[JT] Jochen Topf's Blog
Mon 2012-11-26 18:04

An Area Datatype for OSM

One of the biggest problems with the OSM data model is that there are no real polygons. Polygons or multipolygons are “simulated” using closed ways or multipolygon relations and several other methods. These multipolygon relations are often broken. Some of the problems resulting from this non-existence of multipolygons are affecting many people, for instance with broken coastlines and country or other boundaries.

This is not a new problem. In March 2011 I created the wiki page The Future of Areas as a focal point for documentation and discussions around this and others built on it. There are some interesting ideas there, but until now no clear solution could be found. Every proposed solution has many drawbacks. At the Karlsruhe hack weekend in June 2012 a group of us discussed this problem during dinner and we made some good progress. Unfortunately nobody wrote down afterwards what we had talked about. In this blog post I try to build on this discussion and try to formulate the proposal.

Problems

Before we go into a solution we have to make clear what the problems are with current (multi-)polygons. First there are several ways of handling what is essentially a single issue. You can have simple (smallish) polygons using closed ways. For larger polygons (like whole countries) or multipolygon you need multipolygon (or boundary) relations. And there are some cases where we don’t use either of those but have more special solutions again, coastlines ( which essentially describe land (or water) polygons) and river areas modelled by “riverbank” ways come to mind. Having several solutions for essentially the same problem is wasteful and complicated.

The second problem is that some polygons are really small (say a rectangular building) and some are huge, like a whole continent. Any solution must take this into account. The third problem are the many broken multipolygons. There have been tools around for years to help fix those broken multipolygons, but they get broken again and again. We (the OSM community) has failed to produce a solution that actually works.

For any solution to be viable we must break with some conventions in the way our data model and our API work. First, the way we edit OSM data has always been: Download complete objects, edit them, and upload the new version of the objects. There have been discussions about partial downloads and partial edits, but that has never materialized. But to be able to edit huge objects like country-sized multipolygons, it will be essential that we are able to download and edit parts of an object.

Another time-honored tradition has been that the central OSM database and the API are rather dumb. They do only minimal checking on the data that is being uploaded, allowing broken geometries to be uploaded, for instance, ways with a single node or polygons with self-intersections. If we ever want to have a chance of having country-sized objects without geometry errors, we have to change this. The central database (or the API) has to make sure that we don’t create objects with those problems.

Area objects

So, when we look at those requirements it becomes actually relatively straightforward to think about a solution for the polygon problem. Let’s define an “area” object very similar to a “way” object. A list of references to nodes and some tags. In addition we require that the first and last references nodes must be identical.

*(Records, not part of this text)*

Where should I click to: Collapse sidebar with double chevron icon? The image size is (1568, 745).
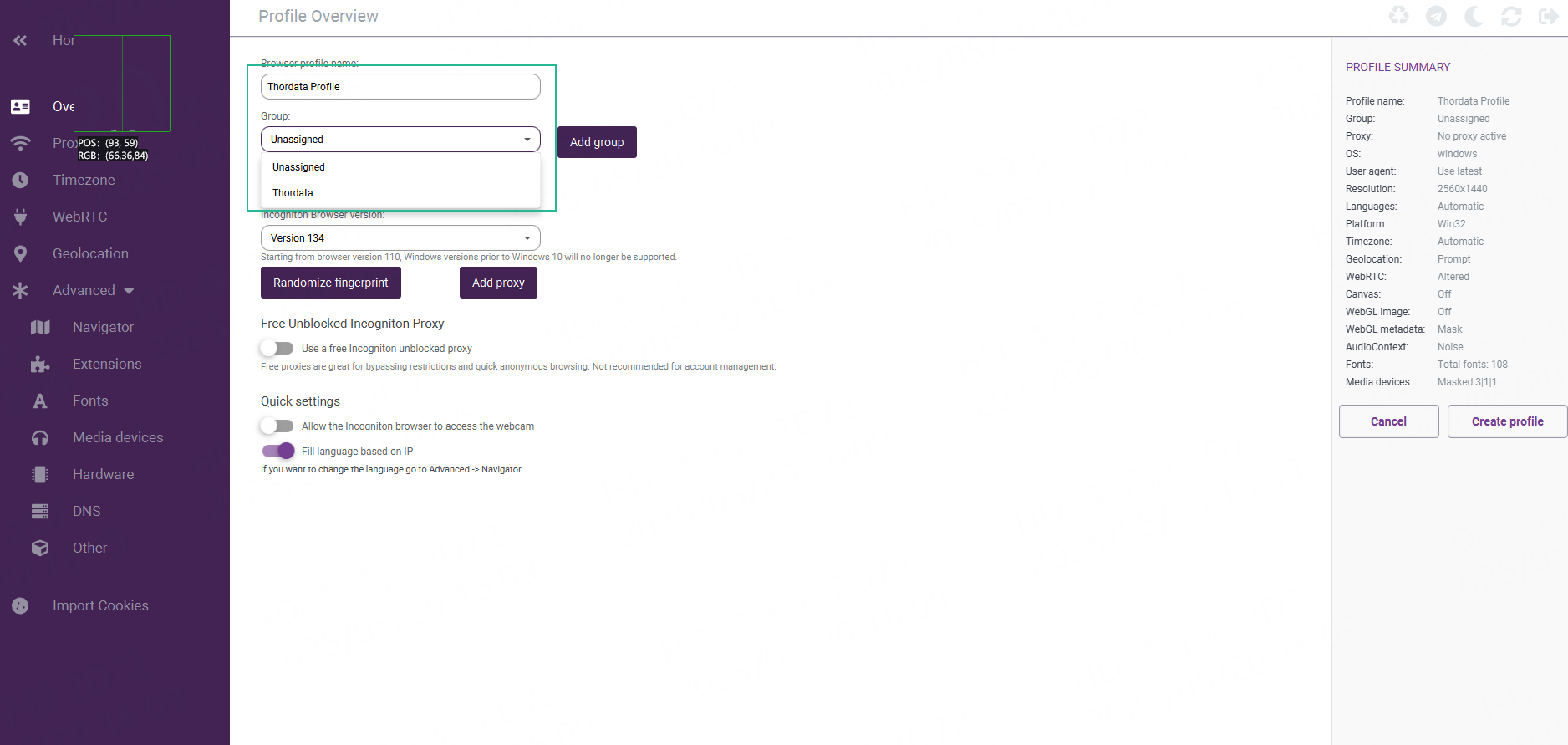coord(20,40)
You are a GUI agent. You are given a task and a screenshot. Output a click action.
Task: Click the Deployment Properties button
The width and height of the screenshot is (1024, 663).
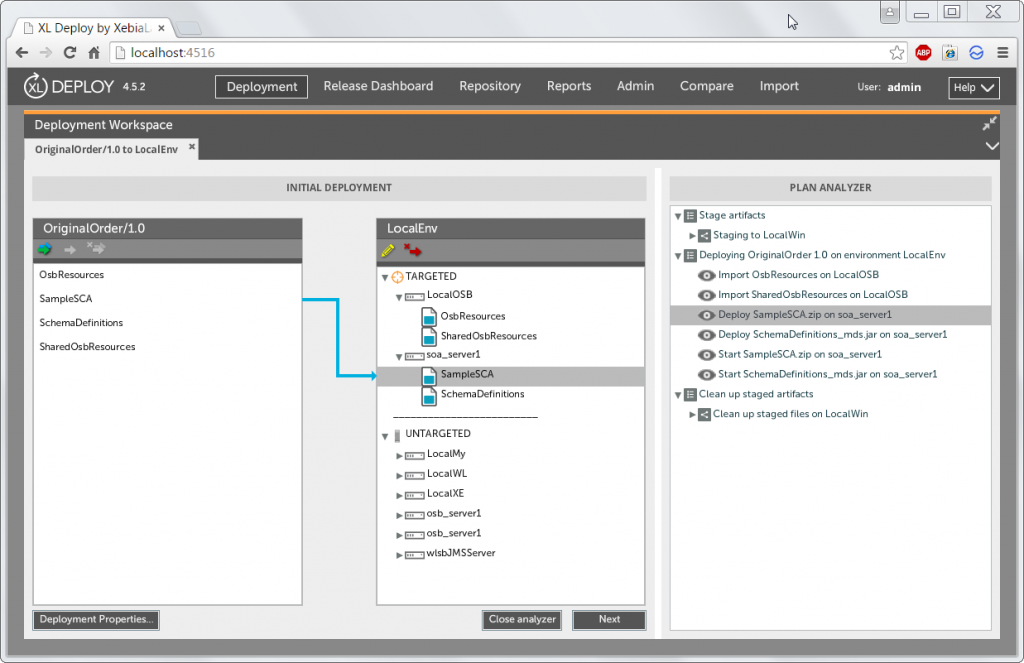tap(96, 620)
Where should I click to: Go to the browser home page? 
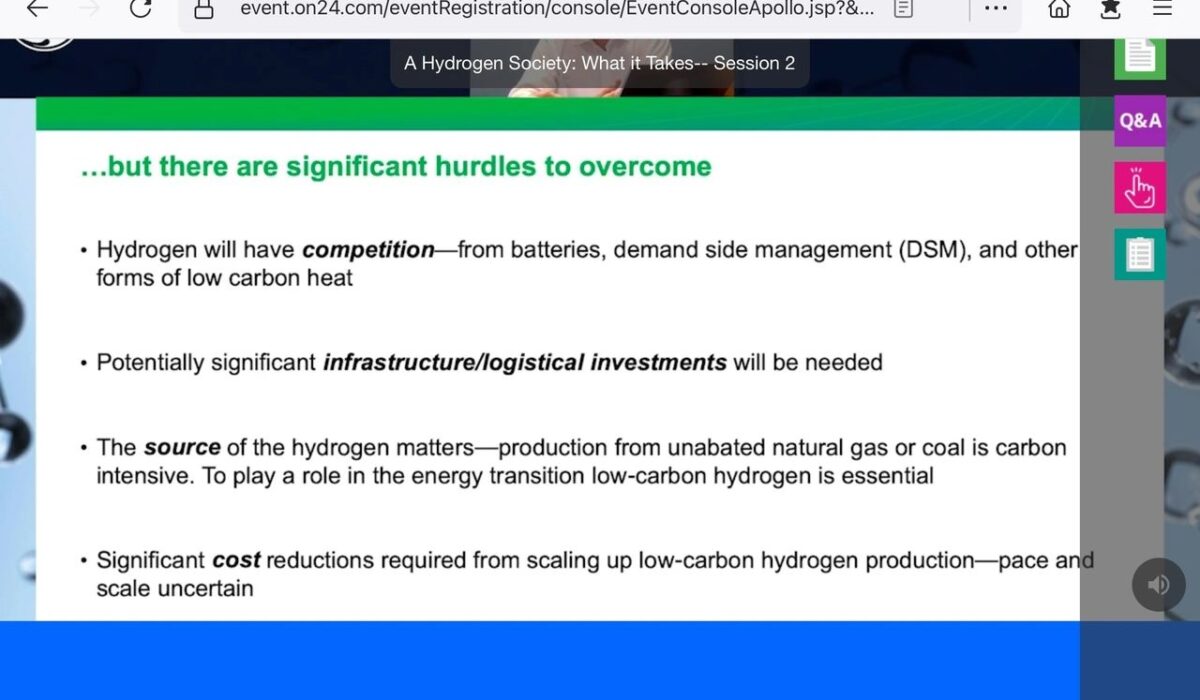click(1059, 9)
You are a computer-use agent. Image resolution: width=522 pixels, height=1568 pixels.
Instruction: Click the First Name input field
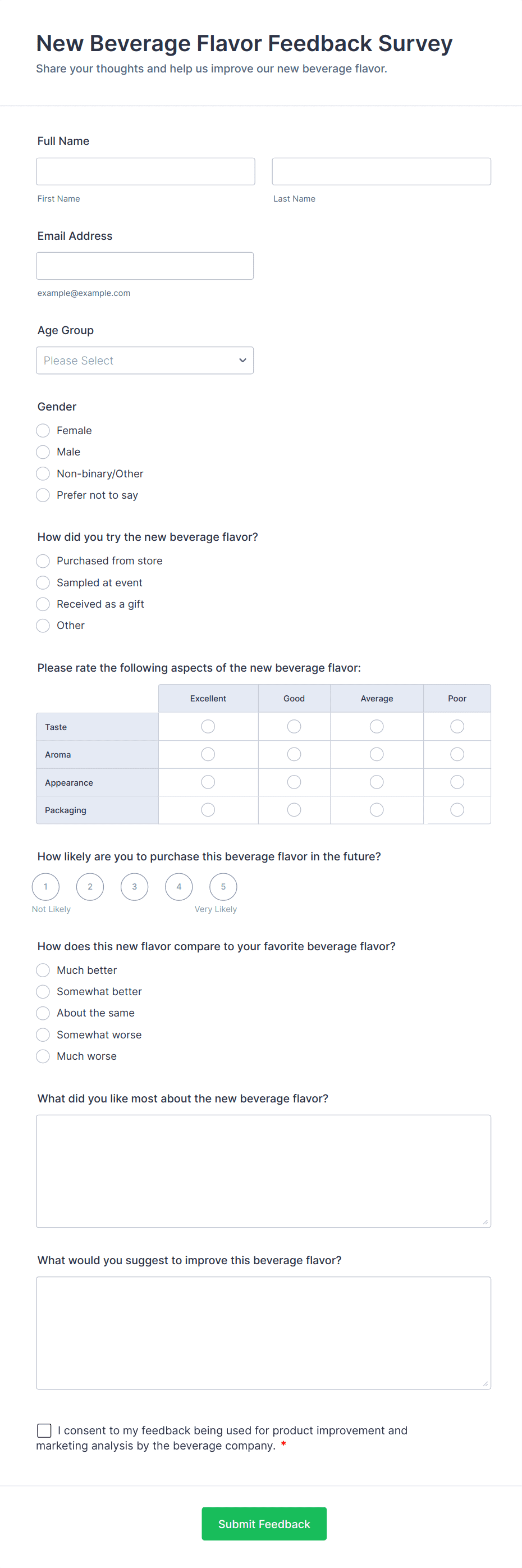[x=145, y=171]
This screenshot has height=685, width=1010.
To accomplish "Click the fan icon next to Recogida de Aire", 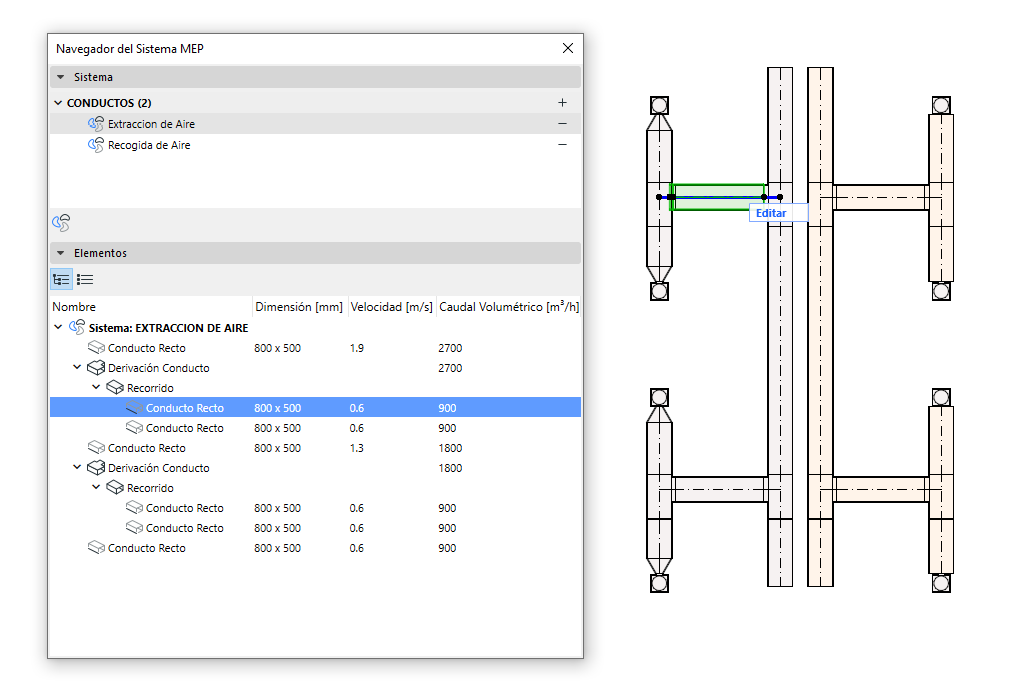I will point(96,145).
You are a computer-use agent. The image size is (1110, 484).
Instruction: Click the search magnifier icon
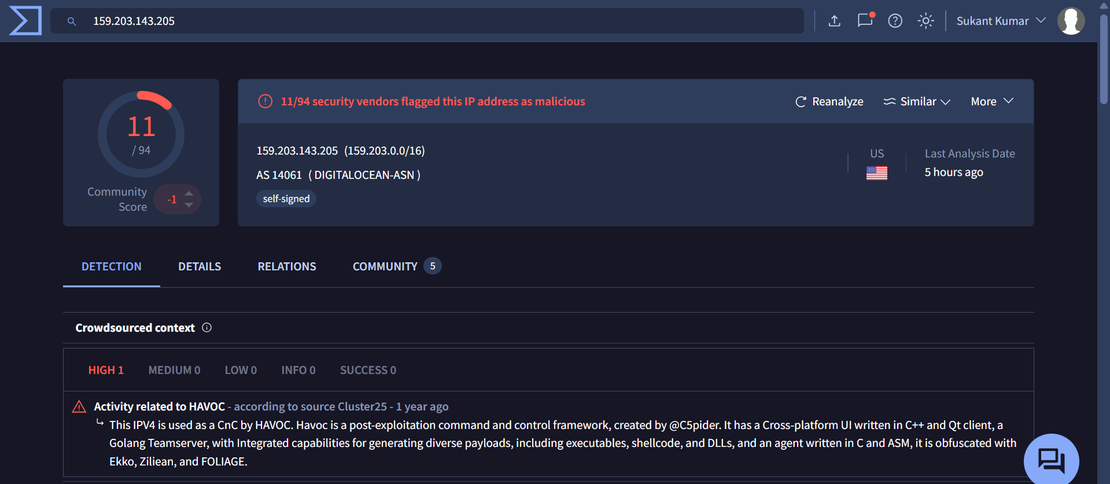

How should the API look for editing such things? A request goes to the API to download a given bounding box that the user wants to edit. To be able to work with an area we need all nodes inside that bounding box plus at least the next node after the last nodes in the bounding box. If we have the complete area all is fine, if not we need one more thing: We need to know which side is “inside” and which is “outside”. To define this we just define that the nodes in an area must be sorted so that they always go around the polygon in a clockwise order. (This is arbitrary, it could be counter-clockwise, but it is a common convention to use clockwise). The editor can now always draw the area properly (inside the bounding box it has downloaded), together with the tags it has all information it needs.

And this representation has another interesting property: If the whole polygon is valid (no self-intersections of the boundary etc.) and if all edits are restricted to the bounding box and the result of those edits is valid, the whole polygon will still be valid. If the user uploads some changes we don’t have to check the validity of the whole polygon, only of the changes. This is very important because otherwise the check would be too expensive.

Why is the whole polygon still valid? I am quite sure that this is the case, but I don’t have a rigorous mathematical proof. Somebody should probably find one to make sure we are not forgetting anything here.

There are, of course, many questions left. For instance I have described the “area” datatype just for simple polygons and I have only described outer rings. I think the area datatype should allow multiple outer and inner rings, so it should describe complete multipolygons as defined by the simple feature definition.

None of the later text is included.